All of these words get thrown around, but at the core of everything we want in life, it always comes back to acceptance of self and feeling confident.

Think about any goal you have – to lose weight, find true love, make more money – it always comes back to self-acceptance and more confidence.

If you avoid mirrors, deflect compliments or are afraid to show your true self, you are not alone.

A few years ago, I was getting ready to go on Seattle’s morning television show to talk about how to be happy. As I brushed my hair for the segment, I looked into my eyes and immediately burst into tears. I was ashamed at how much weight I had gained. I was mad at myself for past relationship mistakes and felt like a total fraud because, at that point, I loved my life but I didn’t love myself.

And there I was, going on television in front of thousands of viewers and a live audience to share my advice. I realized in that moment things needed to change. But my lack of self-esteem was blocking me from being of the highest service. Little did I know at the time, my lack of self-acceptance was actually the greatest gift of all.

For the next two years, I went on a deep inward journey to find what I needed most: self-love. I wrote about my process to discovering my best self and falling in love with me, as I am now. Not when I lose weight. Not when I have more money. Not when I am in a relationship. NOW. In this moment.

And that signature process landed me a book deal with one of the largest publishers in the world, Penguin Random House. I share my self-love process on how to build more self-esteem and fall in love with yourself in my next book Adventures for Your Soul, (you can pre-order it here) coming out in August 2015. But I don’t want you to wait until then to get the tips.

If you are insecure and lack confidence, these three powerful steps will help you immediately.

1. Accept All You Are Instead of What You Are Not

Consider everything you have been through has actually helped you become who you are meant to be. The past mistakes, the size of your body, the lack of money or clear direction is all part of a bigger life plan. Once you can accept where you are and all you have been through, you will feel more self-love and purpose. Catch yourself when you compare yourself to others, and each time you find yourself feeling down because of what you don’t have, or how you don’t look, repeat this mantra:

“I accept all that I am, including what I am not. I am comfortable with who I am because there are no mistakes. I am made with love.”

2. Run to Love Instead of Away From Your Fear

Most of us spend so much time running away from our fears, we actually run straight into them. I used to be turned off by overly confident people and those who seemed to be egotistical and into themselves.

Extracted entries:
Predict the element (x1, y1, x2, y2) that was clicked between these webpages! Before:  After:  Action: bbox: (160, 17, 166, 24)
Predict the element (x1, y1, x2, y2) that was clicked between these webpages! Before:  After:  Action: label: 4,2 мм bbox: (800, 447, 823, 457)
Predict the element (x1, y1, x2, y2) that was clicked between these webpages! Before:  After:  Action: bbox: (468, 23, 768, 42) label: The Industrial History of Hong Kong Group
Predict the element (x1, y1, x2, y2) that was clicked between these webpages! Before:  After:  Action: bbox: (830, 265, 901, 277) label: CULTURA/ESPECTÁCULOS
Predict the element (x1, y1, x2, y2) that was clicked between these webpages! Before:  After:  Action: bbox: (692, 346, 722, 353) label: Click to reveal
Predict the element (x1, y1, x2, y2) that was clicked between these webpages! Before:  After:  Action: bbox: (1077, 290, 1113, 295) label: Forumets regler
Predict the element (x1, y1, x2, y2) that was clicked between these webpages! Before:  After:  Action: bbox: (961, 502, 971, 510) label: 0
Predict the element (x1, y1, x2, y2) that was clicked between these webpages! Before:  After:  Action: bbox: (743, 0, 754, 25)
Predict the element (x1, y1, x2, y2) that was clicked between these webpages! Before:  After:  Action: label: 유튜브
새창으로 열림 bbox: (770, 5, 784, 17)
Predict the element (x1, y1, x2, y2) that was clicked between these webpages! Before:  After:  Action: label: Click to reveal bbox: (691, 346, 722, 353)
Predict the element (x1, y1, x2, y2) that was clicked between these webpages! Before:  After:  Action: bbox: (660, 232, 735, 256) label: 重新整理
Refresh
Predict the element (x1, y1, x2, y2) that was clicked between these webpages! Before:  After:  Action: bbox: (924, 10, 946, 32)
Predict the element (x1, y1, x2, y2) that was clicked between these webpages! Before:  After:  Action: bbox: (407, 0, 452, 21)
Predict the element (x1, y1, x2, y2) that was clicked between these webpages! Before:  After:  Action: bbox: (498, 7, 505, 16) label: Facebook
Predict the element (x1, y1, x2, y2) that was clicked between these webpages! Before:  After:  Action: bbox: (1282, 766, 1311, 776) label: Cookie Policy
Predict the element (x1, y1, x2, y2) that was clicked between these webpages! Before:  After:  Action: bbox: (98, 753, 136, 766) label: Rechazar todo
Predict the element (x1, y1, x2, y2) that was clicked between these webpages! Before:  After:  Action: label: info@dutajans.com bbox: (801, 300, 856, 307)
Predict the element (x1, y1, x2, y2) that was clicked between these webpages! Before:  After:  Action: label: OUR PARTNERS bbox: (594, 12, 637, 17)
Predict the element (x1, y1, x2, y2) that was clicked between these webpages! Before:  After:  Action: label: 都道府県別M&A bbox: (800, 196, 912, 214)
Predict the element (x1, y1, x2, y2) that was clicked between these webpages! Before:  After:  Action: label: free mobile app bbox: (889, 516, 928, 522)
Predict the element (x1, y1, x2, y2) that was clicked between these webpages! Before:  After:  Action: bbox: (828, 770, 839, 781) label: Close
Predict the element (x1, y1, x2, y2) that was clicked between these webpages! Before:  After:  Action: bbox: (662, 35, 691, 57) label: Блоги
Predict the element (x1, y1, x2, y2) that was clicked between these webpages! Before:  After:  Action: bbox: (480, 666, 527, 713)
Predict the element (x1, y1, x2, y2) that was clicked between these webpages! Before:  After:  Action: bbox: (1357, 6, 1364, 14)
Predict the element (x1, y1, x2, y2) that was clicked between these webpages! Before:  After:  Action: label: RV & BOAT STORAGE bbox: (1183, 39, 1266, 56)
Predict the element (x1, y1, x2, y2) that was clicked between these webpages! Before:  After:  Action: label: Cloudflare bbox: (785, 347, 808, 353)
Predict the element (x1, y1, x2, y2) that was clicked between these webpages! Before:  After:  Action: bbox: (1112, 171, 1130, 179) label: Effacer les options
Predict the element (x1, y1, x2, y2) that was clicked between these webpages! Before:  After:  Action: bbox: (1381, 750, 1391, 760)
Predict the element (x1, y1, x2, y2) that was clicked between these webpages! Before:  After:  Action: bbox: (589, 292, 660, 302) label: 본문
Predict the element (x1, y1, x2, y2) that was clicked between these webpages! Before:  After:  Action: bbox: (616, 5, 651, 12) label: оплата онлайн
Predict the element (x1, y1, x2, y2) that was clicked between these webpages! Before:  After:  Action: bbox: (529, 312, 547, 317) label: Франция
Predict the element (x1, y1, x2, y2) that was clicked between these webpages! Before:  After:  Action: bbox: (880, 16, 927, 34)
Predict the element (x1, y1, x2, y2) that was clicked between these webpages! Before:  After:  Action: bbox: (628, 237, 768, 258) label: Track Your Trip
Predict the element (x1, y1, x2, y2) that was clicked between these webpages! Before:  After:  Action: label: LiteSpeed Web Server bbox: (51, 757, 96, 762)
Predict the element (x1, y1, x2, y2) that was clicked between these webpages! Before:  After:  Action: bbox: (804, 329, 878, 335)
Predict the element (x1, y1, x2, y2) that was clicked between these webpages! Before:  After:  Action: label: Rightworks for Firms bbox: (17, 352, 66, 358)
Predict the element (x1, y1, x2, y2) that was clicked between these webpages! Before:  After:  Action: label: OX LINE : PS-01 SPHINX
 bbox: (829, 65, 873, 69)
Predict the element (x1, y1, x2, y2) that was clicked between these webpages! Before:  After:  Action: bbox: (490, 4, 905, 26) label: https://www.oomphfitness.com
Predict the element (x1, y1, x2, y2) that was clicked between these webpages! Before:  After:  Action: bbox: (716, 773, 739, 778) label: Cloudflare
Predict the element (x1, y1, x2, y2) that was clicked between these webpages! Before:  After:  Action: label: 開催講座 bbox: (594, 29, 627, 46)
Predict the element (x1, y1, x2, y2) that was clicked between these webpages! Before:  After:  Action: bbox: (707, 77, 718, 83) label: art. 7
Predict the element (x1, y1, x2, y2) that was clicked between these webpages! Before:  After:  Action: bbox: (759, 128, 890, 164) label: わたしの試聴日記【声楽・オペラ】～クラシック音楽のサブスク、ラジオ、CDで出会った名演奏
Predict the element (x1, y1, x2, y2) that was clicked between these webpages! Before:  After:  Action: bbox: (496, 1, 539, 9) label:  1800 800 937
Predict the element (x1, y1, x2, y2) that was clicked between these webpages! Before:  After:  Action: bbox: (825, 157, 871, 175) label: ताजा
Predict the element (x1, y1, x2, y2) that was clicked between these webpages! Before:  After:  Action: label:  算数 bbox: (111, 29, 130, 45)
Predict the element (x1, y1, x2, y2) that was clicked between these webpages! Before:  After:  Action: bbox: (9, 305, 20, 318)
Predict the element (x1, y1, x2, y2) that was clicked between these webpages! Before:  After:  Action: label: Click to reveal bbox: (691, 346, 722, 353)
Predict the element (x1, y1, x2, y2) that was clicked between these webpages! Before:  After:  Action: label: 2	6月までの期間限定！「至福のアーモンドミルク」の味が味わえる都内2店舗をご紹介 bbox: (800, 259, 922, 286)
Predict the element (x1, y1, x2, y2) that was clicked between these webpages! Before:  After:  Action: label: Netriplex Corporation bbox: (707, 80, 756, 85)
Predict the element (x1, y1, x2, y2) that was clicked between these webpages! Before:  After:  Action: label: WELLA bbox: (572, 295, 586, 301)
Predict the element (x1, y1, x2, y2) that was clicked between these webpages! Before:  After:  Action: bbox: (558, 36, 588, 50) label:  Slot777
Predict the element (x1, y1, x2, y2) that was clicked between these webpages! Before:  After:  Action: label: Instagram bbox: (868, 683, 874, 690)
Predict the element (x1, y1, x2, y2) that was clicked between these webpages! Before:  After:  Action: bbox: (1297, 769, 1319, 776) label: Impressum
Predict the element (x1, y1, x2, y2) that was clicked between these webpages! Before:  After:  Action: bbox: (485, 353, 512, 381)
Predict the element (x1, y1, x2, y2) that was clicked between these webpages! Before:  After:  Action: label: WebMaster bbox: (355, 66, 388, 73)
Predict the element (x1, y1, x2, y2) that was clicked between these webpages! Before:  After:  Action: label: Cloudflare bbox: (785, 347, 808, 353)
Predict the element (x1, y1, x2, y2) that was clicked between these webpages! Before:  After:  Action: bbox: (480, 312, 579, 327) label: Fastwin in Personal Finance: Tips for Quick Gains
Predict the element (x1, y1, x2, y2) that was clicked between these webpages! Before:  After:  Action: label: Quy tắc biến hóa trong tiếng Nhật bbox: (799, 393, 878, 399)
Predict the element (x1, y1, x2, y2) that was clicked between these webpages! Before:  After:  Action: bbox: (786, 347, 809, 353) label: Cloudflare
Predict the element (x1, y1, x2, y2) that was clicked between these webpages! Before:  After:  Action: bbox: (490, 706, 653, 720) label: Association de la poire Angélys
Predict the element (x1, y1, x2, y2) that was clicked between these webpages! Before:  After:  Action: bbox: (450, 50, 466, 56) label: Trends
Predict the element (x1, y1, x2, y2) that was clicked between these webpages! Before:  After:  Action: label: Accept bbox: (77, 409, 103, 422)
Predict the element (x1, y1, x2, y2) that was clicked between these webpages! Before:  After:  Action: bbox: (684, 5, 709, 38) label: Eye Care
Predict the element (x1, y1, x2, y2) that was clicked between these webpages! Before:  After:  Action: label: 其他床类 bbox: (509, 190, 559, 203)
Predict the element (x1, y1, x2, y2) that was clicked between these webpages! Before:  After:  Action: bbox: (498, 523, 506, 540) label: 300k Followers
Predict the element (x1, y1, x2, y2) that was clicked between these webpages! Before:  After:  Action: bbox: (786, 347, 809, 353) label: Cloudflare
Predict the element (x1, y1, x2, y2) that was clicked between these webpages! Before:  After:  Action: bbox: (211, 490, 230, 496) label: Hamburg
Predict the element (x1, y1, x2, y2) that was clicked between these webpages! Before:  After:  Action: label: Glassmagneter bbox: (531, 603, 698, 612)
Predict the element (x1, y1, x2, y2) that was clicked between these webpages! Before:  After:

Directions:
A. In the piece on self-acceptance, what is the title of the book due out in August 2015?
B. Continue the piece on self-acceptance from the point where it stops.

Outputs by task:
A. Adventures for Your Soul

B.
I thought it was so unattractive, I spent decades hiding myself behind baggy clothes, unhealthy habits and with men I didn’t really like. This kept me playing small. I was so afraid of turning into an egotistical, stuck-up jerk that I shied away from all complements and opportunities. Until I realized that:

“Me playing small serves no one. I choose to shine my gorgeous light.” Oh that’s good stuff… Tweet me

Once I realized there is a huge difference between being confident and accepting yourself and bragging about yourself, I saw the power of self-love. It all comes back to self-respect. When you respect yourself, you won’t allow yourself to wreck yourself. People who respect themselves also respect others, therefore they aren’t jerks. They are compassionate and loving and that is sexy.

Look at what you are running away from. Are you afraid to be awesome? Are you worried you will turn into an ego maniac? Address your fear by running straight toward what you want, instead falling into what you don’t want.

3. Forgive Yourself

Today my life is much different than the sunken sad girl. I wake up and look in the mirror with gratitude and appreciation. I actually love my body and send kind thoughts to it. I am happier than I ever thought possible because I allowed myself to be me. But none of this would have been possible without self-forgiveness.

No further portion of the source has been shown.